Dear Arts Organizations: Now Is the Time to Take Discrimination Off the Table as a Defense Tactic.
No matter the kind of perceived danger.
Many arts organizations adopted policies of vaccination-status-based exclusion in response to Covid fears. This choice has severely strained or destroyed relationships between friends and colleagues within those arts organizations and the communities from which it draws patrons and volunteers, and thus weakened them. How can these communities be repaired? What concrete steps can leaders of arts organizations take to assure that the same costly mistakes won’t be made in the future?
What if these arts organizations now resolved to create guiding by-laws which would explicitly PROHIBIT the use of discrimination and exclusion against a community sub-population as an acceptable means for weathering any future perceived or actual danger. How might this be helpful?
Every 19th and 20th century episode of bigotry and exclusion, seen in retrospect as unjustified, was widely represented as a rational and acceptable reaction to a moral or physical danger at the time it was enacted. Just about all of them also featured the characterization of a sub-population as vile and less than human. Here’s how it was done in 2020-2021.
It’s highly unlikely this was our last cultural foray into authority-excused bigotry-driven discrimination. History teaches us that many humans don’t recognize what we’ve learned to regret and forswear about past episodes of injustice, in new circumstances; and that even if we do recognize them, we can be scared or tempted into not bothering to think about them too deeply. Comic James D.F McCann recently explained the dynamic well.
Why not get humble and anticipate this future? Are you responsible for an arts organization? Introduce a measure to take any kind of discrimination off of the table NOW, so that when the next perceived danger touches off fear, the organization can’t reach for the tactic.
If and when the leadership of an arts organization is gripped with fear or uncertainty, it would be less corrosive to an organization’s spirit and long-term vitality to temporarily close down until the real or perceived danger is past, than to embark on a community-crushing foray into moralism by dividing its membership into “good citizens” and “bad actors”, one group to be welcomed, and the other to be excluded.

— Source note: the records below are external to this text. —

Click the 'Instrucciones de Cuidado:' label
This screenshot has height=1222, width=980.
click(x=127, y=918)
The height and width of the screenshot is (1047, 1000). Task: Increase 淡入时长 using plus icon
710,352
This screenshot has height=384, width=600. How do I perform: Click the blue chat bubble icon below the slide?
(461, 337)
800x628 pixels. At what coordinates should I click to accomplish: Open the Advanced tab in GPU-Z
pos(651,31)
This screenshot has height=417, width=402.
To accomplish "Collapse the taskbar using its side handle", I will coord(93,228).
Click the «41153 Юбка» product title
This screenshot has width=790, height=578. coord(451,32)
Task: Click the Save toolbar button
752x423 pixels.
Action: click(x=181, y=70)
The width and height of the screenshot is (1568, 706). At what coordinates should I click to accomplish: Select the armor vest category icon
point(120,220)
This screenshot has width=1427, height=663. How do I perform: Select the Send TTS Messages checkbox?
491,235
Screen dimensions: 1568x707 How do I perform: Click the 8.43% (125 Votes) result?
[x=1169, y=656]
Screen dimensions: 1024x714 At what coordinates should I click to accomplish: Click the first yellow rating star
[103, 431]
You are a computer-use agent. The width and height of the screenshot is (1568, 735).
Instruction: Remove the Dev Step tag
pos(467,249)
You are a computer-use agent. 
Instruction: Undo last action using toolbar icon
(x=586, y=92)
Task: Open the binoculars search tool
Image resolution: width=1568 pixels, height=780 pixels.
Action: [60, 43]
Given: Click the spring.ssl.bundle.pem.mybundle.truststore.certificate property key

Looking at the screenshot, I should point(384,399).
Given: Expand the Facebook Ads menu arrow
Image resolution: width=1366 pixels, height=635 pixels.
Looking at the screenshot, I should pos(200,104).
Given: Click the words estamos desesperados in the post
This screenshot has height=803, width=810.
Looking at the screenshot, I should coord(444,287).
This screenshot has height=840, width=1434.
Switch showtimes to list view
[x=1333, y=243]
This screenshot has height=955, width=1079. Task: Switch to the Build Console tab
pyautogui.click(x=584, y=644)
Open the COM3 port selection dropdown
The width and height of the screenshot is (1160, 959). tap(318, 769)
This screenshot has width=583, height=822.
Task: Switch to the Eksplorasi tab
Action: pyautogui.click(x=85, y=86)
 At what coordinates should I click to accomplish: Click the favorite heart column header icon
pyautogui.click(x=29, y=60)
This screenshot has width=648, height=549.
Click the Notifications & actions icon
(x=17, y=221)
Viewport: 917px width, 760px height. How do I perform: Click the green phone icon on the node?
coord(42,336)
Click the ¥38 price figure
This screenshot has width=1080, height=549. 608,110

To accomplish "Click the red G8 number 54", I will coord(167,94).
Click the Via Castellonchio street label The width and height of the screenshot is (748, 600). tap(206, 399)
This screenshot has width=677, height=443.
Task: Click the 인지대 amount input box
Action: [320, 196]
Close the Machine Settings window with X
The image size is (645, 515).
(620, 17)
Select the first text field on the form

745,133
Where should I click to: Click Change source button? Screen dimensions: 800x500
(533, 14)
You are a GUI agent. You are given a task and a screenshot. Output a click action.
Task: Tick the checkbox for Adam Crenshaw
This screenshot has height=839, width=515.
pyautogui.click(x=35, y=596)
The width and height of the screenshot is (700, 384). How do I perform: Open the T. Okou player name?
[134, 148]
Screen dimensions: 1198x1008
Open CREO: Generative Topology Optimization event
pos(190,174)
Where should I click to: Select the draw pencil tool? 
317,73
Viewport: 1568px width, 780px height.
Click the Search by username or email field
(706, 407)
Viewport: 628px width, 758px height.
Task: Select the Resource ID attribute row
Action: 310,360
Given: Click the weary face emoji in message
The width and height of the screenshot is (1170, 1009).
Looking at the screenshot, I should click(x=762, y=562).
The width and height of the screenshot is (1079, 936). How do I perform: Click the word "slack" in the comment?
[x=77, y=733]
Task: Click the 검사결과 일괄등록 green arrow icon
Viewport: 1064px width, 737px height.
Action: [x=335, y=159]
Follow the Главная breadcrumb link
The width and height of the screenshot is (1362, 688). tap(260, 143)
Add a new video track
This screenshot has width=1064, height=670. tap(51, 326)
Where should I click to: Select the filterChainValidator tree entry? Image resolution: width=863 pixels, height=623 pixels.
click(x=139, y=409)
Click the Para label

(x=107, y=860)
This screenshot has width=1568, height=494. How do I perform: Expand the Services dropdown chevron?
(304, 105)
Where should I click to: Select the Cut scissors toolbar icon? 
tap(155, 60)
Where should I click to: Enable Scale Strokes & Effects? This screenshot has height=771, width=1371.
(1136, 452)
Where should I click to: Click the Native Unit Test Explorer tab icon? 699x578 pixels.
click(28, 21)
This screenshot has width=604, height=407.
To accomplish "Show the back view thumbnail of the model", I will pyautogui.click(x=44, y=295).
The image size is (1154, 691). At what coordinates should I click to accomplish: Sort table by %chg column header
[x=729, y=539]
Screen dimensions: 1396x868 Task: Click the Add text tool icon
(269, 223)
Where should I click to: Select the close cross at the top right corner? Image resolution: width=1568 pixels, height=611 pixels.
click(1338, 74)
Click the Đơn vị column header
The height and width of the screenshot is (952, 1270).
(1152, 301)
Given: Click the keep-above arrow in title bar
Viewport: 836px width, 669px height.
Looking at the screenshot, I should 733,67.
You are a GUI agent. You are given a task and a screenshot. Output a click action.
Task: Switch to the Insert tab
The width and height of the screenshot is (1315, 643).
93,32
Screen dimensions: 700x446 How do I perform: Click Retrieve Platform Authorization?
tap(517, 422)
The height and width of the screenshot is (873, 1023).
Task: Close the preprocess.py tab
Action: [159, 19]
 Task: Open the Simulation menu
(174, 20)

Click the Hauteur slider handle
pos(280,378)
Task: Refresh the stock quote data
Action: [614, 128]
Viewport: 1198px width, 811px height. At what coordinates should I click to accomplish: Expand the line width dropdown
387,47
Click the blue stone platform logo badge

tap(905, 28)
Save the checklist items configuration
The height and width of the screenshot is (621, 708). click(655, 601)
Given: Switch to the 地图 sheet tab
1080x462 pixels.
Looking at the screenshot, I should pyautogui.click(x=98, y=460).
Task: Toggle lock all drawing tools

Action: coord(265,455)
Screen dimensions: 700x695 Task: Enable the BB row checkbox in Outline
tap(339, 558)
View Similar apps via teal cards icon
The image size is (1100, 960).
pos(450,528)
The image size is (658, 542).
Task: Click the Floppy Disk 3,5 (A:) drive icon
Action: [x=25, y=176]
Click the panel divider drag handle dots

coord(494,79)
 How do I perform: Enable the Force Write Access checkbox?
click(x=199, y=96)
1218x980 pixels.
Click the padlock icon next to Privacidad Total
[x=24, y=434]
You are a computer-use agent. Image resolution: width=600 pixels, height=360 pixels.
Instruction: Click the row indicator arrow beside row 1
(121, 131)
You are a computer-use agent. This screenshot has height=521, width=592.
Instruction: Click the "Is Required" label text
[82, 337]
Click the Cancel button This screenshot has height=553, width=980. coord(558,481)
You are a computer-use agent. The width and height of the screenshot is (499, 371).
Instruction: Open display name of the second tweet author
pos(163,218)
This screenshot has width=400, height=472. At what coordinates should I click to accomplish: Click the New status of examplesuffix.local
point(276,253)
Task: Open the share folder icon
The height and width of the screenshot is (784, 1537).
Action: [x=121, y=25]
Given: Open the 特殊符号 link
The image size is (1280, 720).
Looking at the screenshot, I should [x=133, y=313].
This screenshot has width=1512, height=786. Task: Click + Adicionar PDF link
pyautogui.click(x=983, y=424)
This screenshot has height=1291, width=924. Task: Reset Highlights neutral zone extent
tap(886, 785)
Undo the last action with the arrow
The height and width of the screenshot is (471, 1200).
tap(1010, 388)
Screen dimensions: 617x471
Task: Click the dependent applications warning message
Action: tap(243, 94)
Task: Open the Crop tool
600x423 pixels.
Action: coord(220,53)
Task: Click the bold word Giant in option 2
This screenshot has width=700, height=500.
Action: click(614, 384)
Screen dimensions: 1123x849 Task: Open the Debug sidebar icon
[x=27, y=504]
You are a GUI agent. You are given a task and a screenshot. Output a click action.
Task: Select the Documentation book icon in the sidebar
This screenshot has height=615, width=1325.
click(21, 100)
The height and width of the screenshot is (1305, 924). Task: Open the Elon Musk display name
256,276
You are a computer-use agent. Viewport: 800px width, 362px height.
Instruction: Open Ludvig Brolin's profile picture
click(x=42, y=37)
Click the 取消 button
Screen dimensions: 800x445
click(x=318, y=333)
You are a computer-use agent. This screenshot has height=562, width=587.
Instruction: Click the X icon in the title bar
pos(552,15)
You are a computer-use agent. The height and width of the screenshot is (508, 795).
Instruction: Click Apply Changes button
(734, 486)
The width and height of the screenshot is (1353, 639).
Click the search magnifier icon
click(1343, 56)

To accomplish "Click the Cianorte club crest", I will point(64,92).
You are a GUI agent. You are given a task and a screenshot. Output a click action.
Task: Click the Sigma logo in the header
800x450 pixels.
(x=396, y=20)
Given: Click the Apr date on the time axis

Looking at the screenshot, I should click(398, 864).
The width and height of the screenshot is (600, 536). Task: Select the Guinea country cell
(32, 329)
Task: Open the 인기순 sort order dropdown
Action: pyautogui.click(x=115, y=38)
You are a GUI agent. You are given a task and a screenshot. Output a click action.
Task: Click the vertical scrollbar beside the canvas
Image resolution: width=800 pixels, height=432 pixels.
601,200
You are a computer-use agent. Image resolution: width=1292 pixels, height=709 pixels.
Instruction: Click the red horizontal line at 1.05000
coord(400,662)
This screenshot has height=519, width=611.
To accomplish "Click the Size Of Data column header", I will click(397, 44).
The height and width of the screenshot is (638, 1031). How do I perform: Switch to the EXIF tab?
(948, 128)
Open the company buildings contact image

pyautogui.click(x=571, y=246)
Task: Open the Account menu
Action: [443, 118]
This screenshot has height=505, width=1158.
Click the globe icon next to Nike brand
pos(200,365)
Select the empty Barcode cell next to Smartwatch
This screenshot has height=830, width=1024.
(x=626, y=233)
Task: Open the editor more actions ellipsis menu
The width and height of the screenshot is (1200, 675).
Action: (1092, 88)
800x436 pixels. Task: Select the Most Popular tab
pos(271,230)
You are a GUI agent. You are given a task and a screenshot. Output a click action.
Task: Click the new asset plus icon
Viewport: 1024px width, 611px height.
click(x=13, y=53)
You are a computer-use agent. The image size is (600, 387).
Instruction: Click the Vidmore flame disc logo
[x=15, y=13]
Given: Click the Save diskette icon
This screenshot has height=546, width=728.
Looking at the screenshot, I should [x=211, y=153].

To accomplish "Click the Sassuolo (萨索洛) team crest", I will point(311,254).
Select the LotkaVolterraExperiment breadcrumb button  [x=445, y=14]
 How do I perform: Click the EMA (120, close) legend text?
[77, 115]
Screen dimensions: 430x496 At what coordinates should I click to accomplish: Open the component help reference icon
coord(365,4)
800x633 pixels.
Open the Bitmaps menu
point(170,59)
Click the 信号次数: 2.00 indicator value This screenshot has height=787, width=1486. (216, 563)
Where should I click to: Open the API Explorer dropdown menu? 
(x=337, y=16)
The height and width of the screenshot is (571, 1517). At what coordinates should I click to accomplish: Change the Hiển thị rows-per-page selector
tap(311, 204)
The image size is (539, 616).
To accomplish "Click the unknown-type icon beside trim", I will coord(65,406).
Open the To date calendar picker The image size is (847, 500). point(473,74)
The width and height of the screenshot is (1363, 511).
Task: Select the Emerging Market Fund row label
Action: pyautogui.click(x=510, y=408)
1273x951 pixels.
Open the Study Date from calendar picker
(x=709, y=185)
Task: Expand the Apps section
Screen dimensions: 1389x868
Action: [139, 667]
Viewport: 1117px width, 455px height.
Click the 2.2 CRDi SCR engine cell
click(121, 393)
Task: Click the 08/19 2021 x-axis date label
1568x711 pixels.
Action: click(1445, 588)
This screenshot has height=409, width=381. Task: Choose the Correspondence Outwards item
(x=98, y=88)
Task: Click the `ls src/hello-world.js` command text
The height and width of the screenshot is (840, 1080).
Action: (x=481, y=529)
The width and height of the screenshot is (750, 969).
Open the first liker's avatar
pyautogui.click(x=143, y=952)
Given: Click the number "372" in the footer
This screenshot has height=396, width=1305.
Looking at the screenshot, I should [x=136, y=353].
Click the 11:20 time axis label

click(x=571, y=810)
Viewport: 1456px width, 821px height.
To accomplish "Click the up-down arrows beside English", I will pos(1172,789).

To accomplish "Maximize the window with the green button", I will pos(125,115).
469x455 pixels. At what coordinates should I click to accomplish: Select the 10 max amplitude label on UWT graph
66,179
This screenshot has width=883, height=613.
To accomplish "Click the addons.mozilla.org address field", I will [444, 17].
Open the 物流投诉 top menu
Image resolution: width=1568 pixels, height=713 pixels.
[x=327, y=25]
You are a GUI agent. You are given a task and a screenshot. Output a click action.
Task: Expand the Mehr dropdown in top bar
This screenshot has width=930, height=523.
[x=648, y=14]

The potential beauty of some variation of this proposal lies in the fact that it does not ask arts organizations to develop proficiency in reading scientific studies, assessing health benefit/risk claims or practicing skeptical technique, all skills which are rare enough in individuals to make a prediction that arts organization leadership teams may not possess them in abundance. All the proposal does is ask arts organizations to pledge to NOT respond to an actual or perceived crisis with the tactic of sub-group exclusion.
Under no circumstances, should discrimination ever again be given a pass as a legitimate tactic to employ because a goal is represented as worthy and attainable. If arts organizations want to rebuild their communities, and bring back those they summarily drove out, often with moral judgement and a deep lack of respect and empathy, they will first make a strong clear public commitment to never sacrifice that community on the altar of fear-rationalized exclusion again.
Agree! But I suspect that because Arts aren't "science", as it is commonly perceived, this will struggle for traction.
Wouldn't it be delightful if strong-minded folks in the arts community owned their intelligence and dared to assess what they saw, without delegating (or off-loading responsibility) decisions to "experts"?
I know someone, an arts person, who claims a Mensa-level intelligence, but who refuses to look at serious info because she's not a doctor...or not a scientist. It's so frustrating.
This is really well said. Clear. Just no. If you, an arts organization, or any other, but most particularly this one, feels that your only alternative to alleviate your fears, or your "customers" fears, is to point fingers at one group over another, and shun that group as the cause of your fears, excluding them from participation if they do not follow novel rules of inclusion created during a panic, then . . . close shop. There is no "public health" emergency that justifies a puritanical, pointed finger response of exclusion, ever. Ever. This we know. . . from history.